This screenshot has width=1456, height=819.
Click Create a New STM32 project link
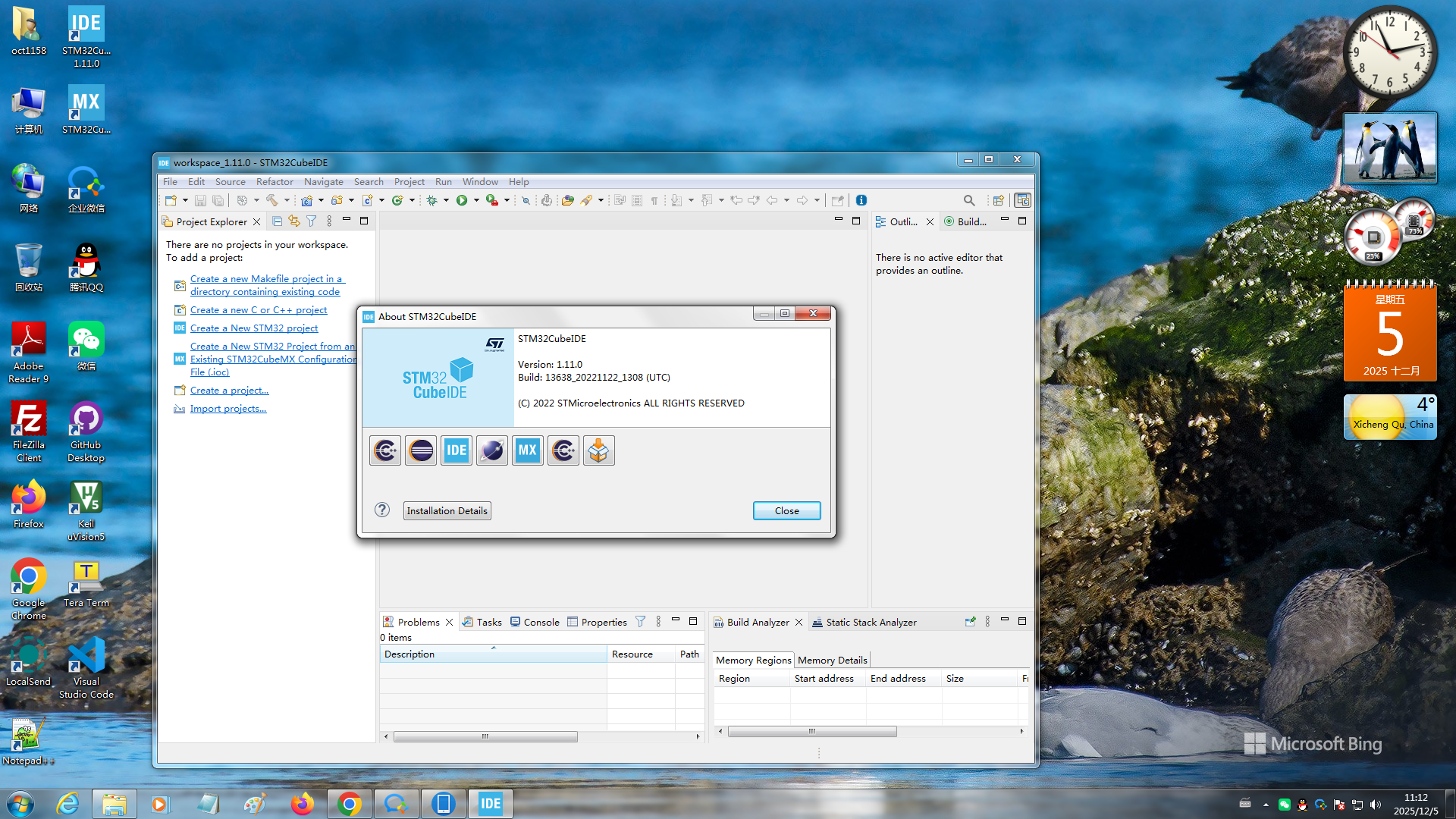click(254, 328)
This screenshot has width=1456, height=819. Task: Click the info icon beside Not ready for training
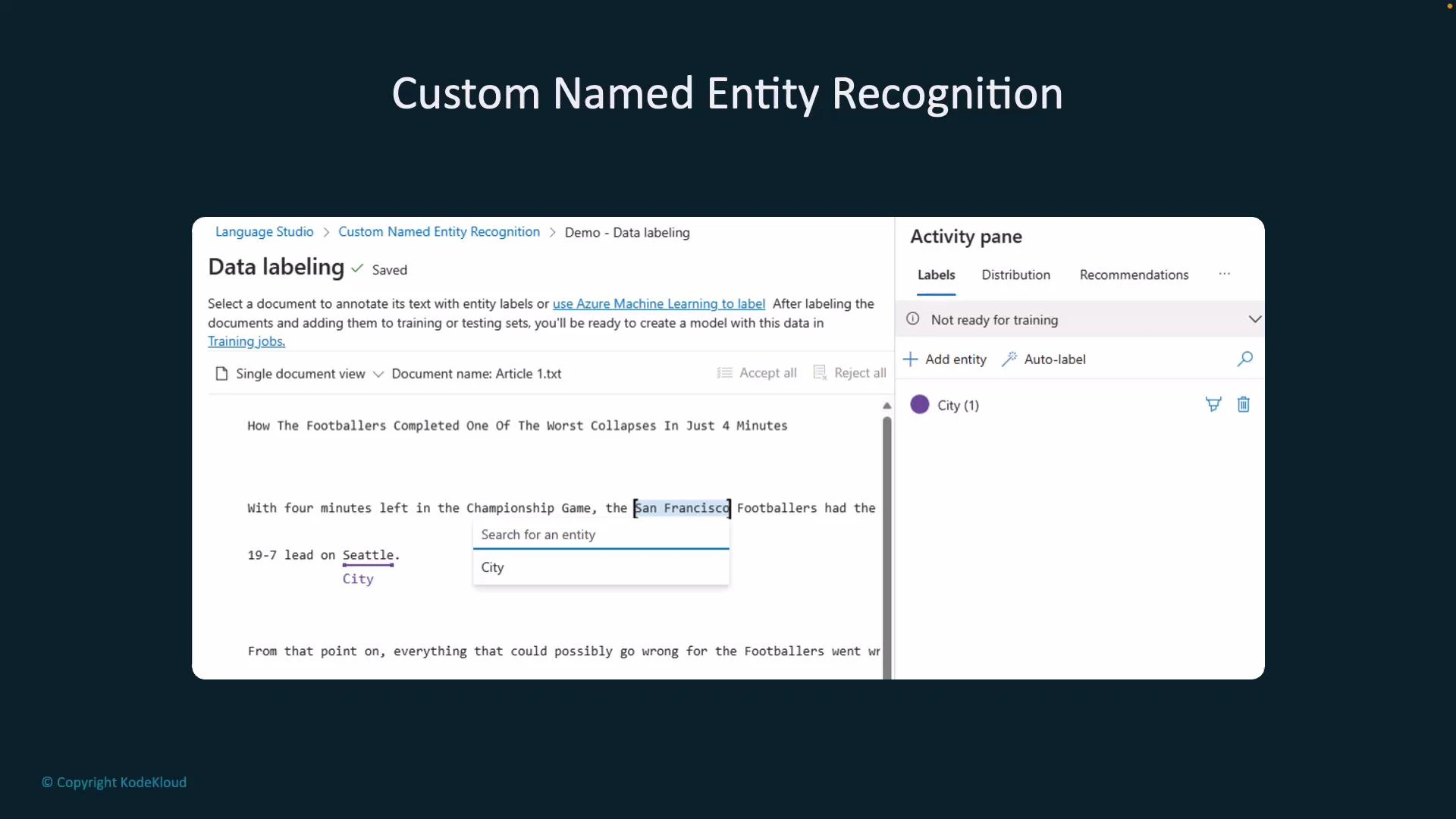[x=912, y=319]
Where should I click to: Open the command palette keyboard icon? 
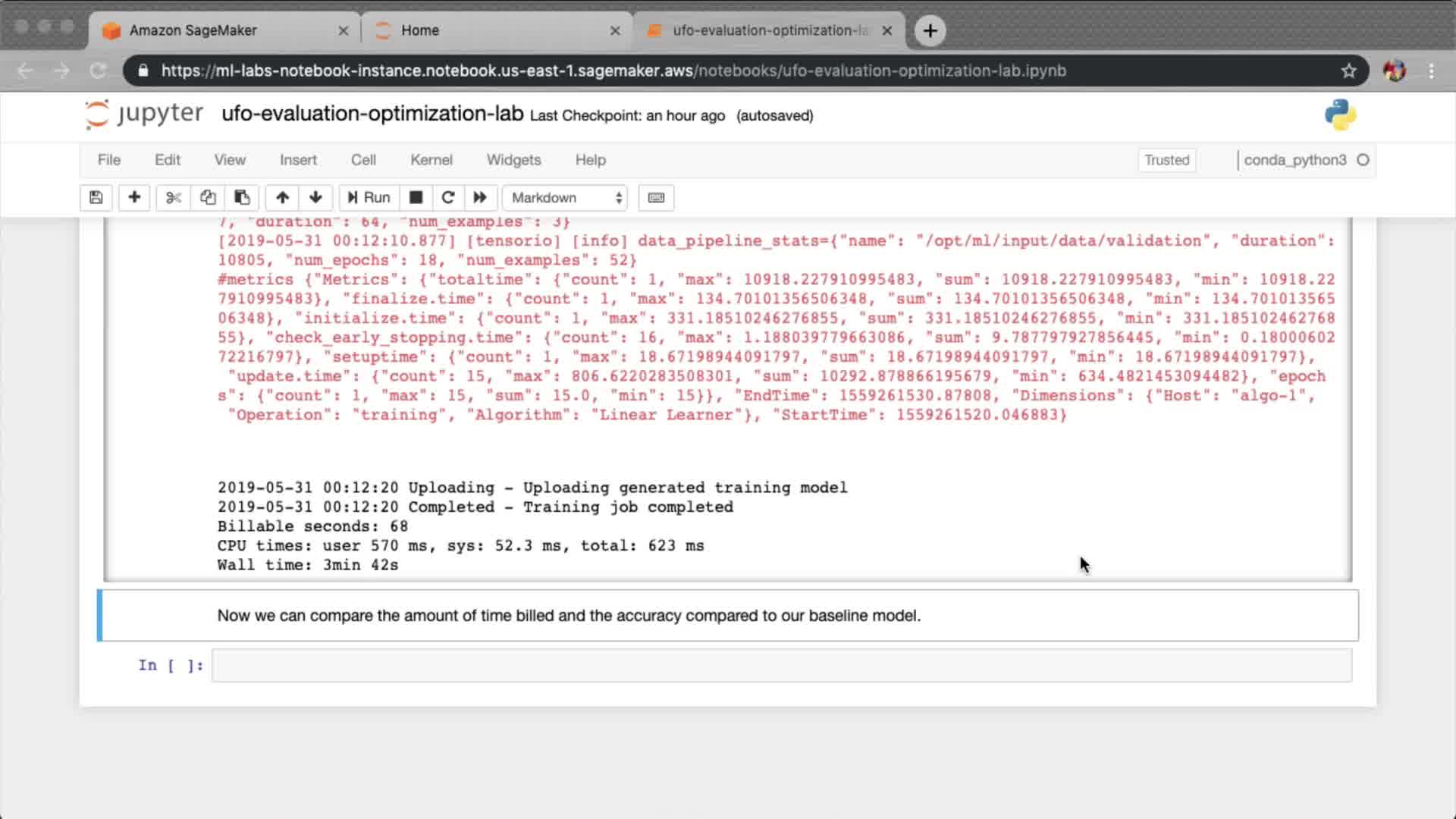point(656,198)
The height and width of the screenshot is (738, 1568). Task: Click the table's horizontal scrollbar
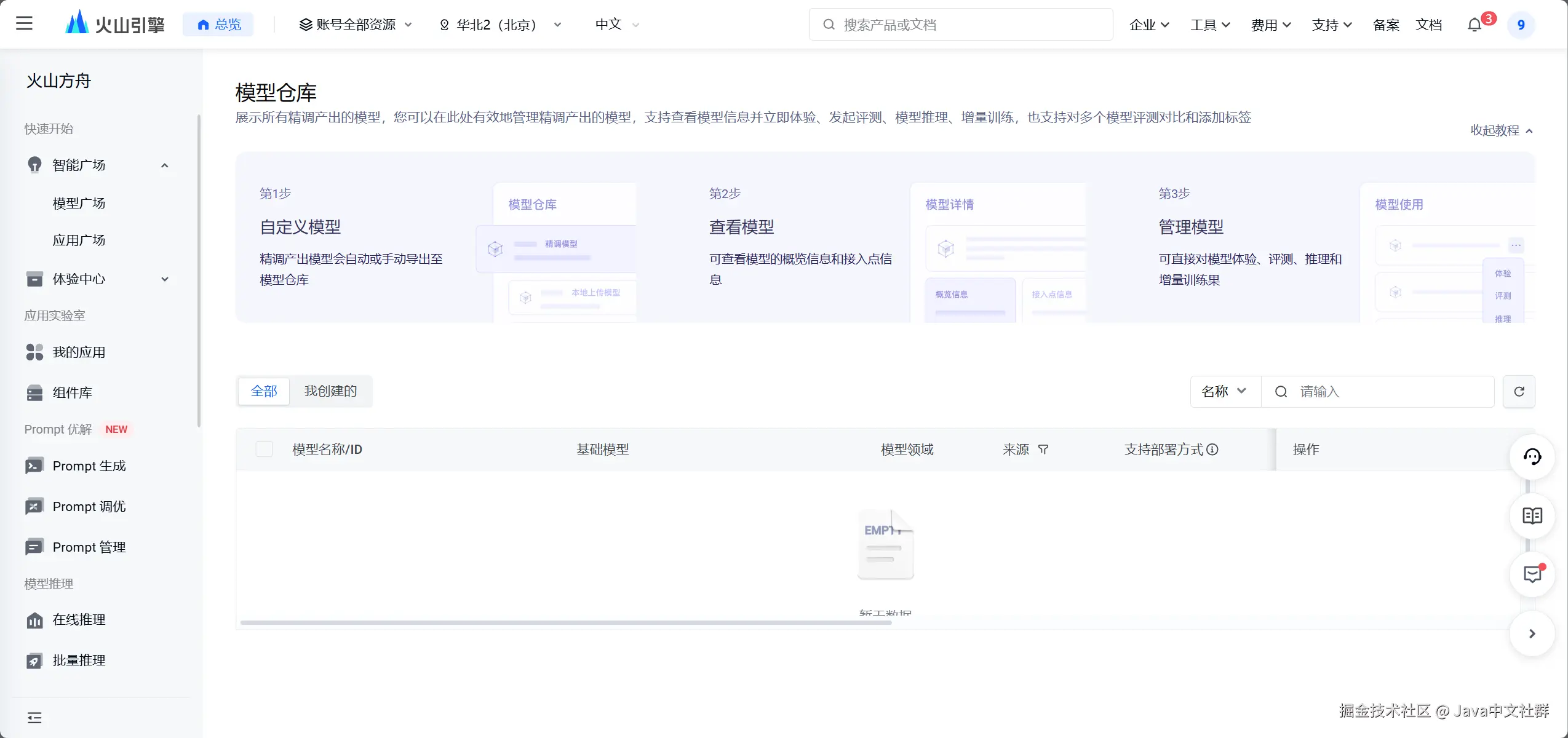tap(566, 622)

===

-- PROMPT --
Give back the material above exactly, with each picture removed.

-- EXPECTED ANSWER --
This screenshot has width=1456, height=819.
Click Create a New STM32 project link
click(254, 328)
This screenshot has width=1456, height=819. Task: Click the info icon beside Not ready for training
[x=912, y=319]
Where should I click to: Open the command palette keyboard icon? 
point(656,198)
The height and width of the screenshot is (738, 1568). Task: Click the table's horizontal scrollbar
tap(566, 622)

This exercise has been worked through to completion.